RAG, at its core, is a very human way of doing research, because RAG is essentially just building a search mechanism for a reasoning engine. Much like human research.
Your boss asks you to look into something, and you do it through a combination of structured and semantic research. Perhaps you get some books that look relevant, you use search tools to find information, you use structured databases to find data. Then you synthesize it into a response that's useful to answer the question.
People say RAG is temporary, that it's just a patch until "something else" is achieved.
I don't understand what technically is being proposed.
That the weights will just learn everything it needs to know? That is an awful way of knowing things, because it is difficult to update, difficult to cite, difficult to ground, and difficult to precisely manage weights.
That the context windows will get huge so retrieval will be unnecessary? That's an argument about chunking, not retrieval. Perhaps people could put 30,000 pages of documents into the context for every question. But there will always be tradeoffs between size and quality: you could run a smarter model with smaller contexts for the same money, so why, for a given budget, would you choose to stuff a dumber model with enormous quantities of unnecessary information, when you could get a better answer from a higher intelligence using more reasonably sized retrievals at the same cost?

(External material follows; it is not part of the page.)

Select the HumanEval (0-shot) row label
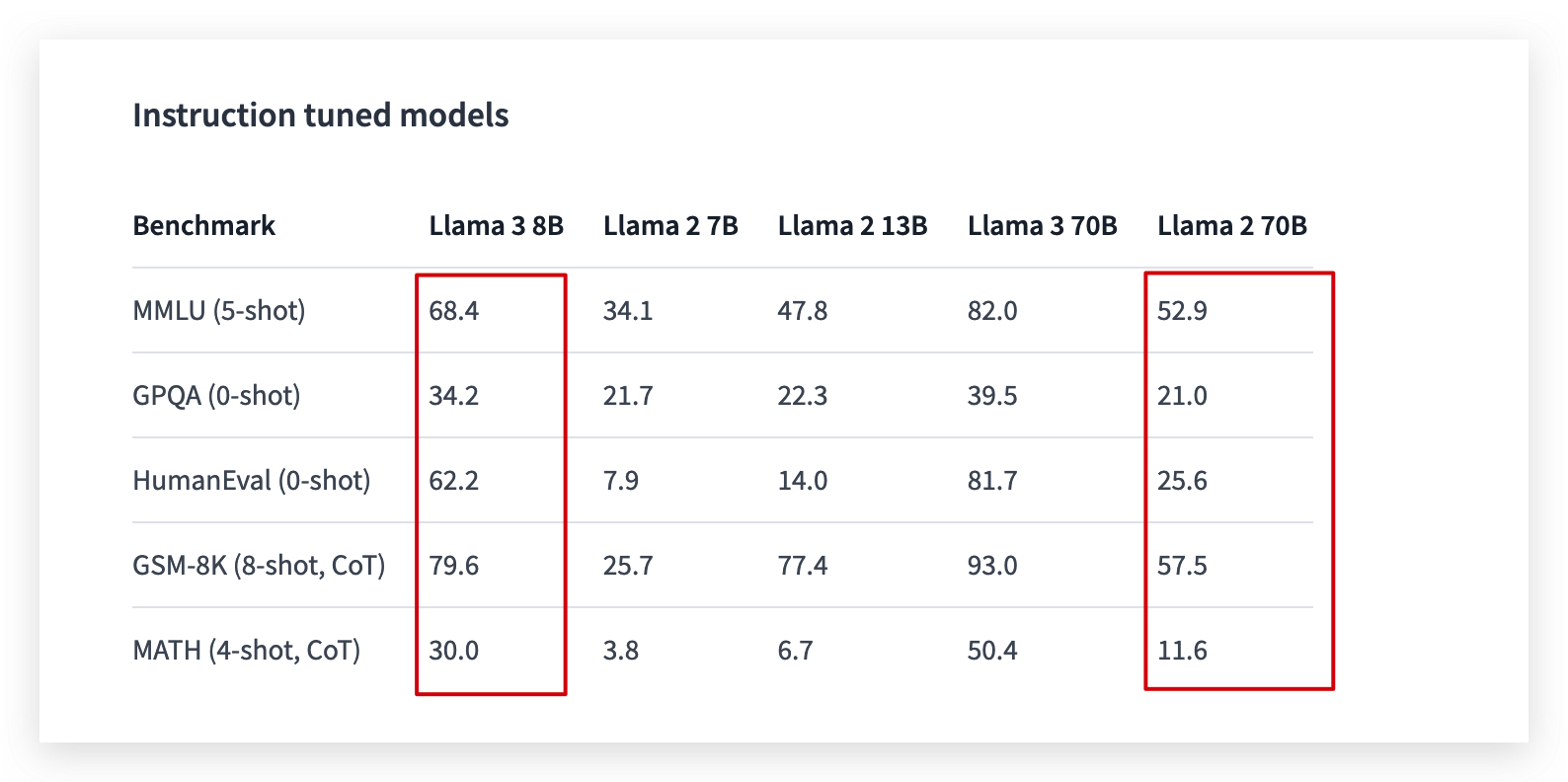Viewport: 1568px width, 782px height. point(252,481)
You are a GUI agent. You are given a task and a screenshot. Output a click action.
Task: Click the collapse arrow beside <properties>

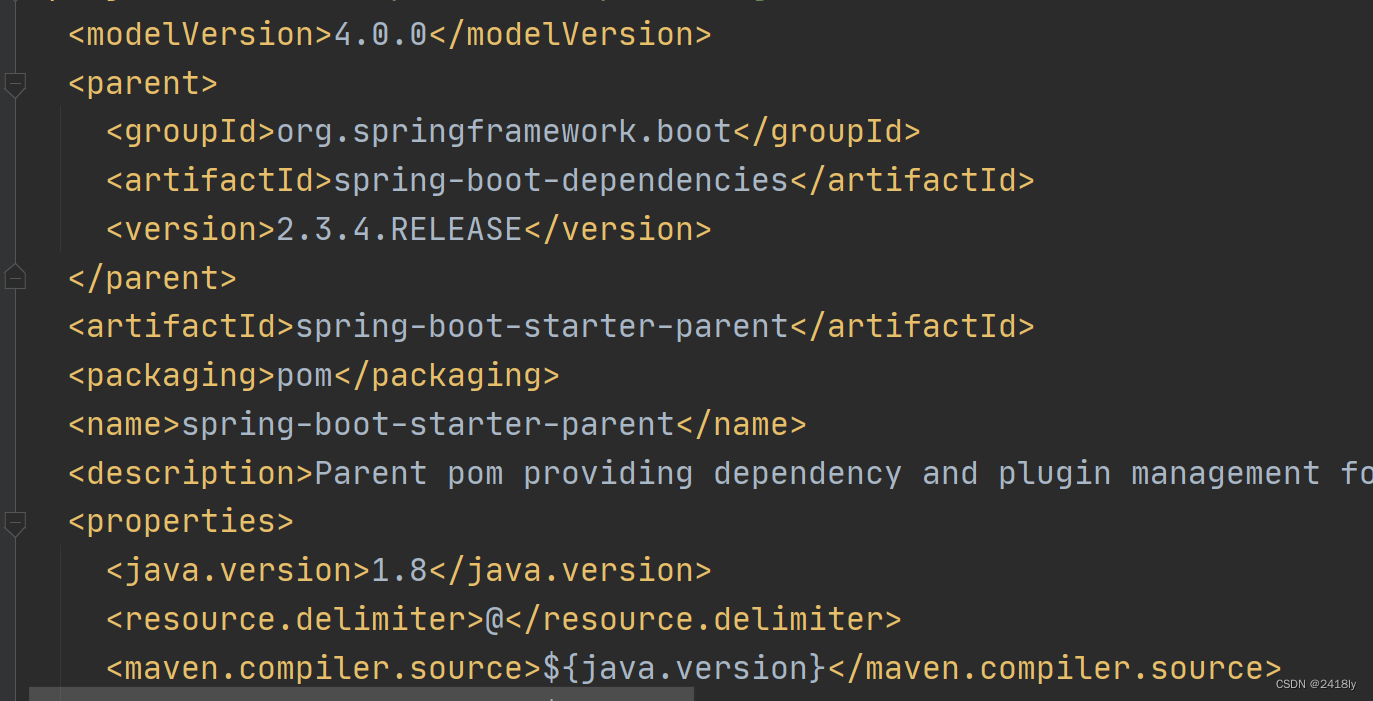click(15, 522)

Likewise, RAG is not just vector DBs, but (as in this case) the use of structured queries to analyze information, the use of search mechanisms to find information in giant unstructured corpuses (i.e., the Internet, corporate intranets, etc).

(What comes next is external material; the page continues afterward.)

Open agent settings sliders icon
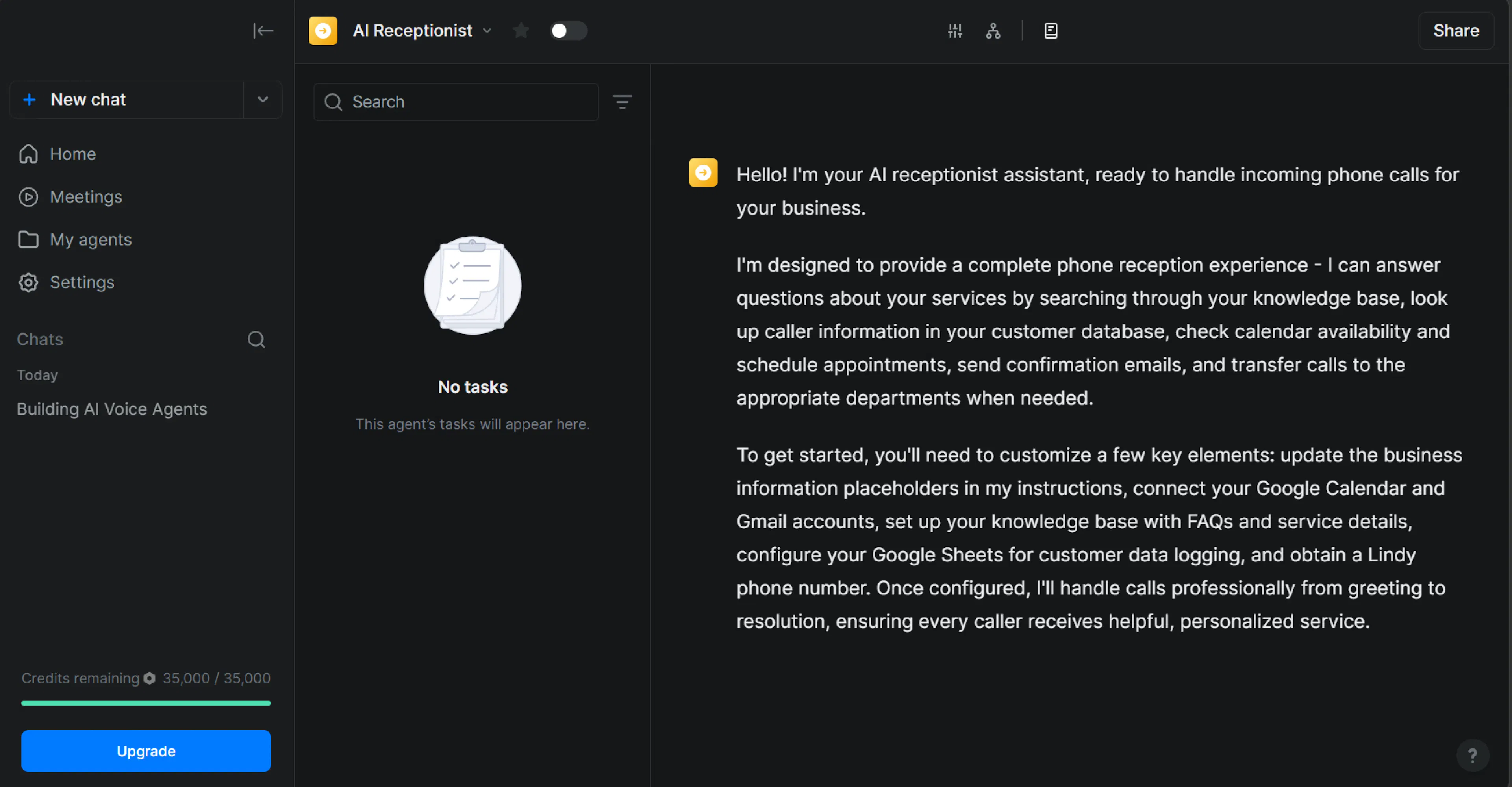This screenshot has height=787, width=1512. click(x=955, y=31)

Because RAG is relatively similar to the way organic intelligence conducts research, I believe RAG is here for the long haul, but its methods will advance significantly and the way it gets information will change over time. Ultimately, achieving AGI is not about developing a system that "knows everything," but a system that can reason about anything, and dismissing RAG is to confuse the two objectives.
That's the problem, it's just search. If search was the answer, Google would of achieved AGI long ago. The problem is there's no intelligence. In some situations it can find semantically similar content, but that's it. The intelligence is completely missing from the RAG mechanism, because it's not even part of the model itself.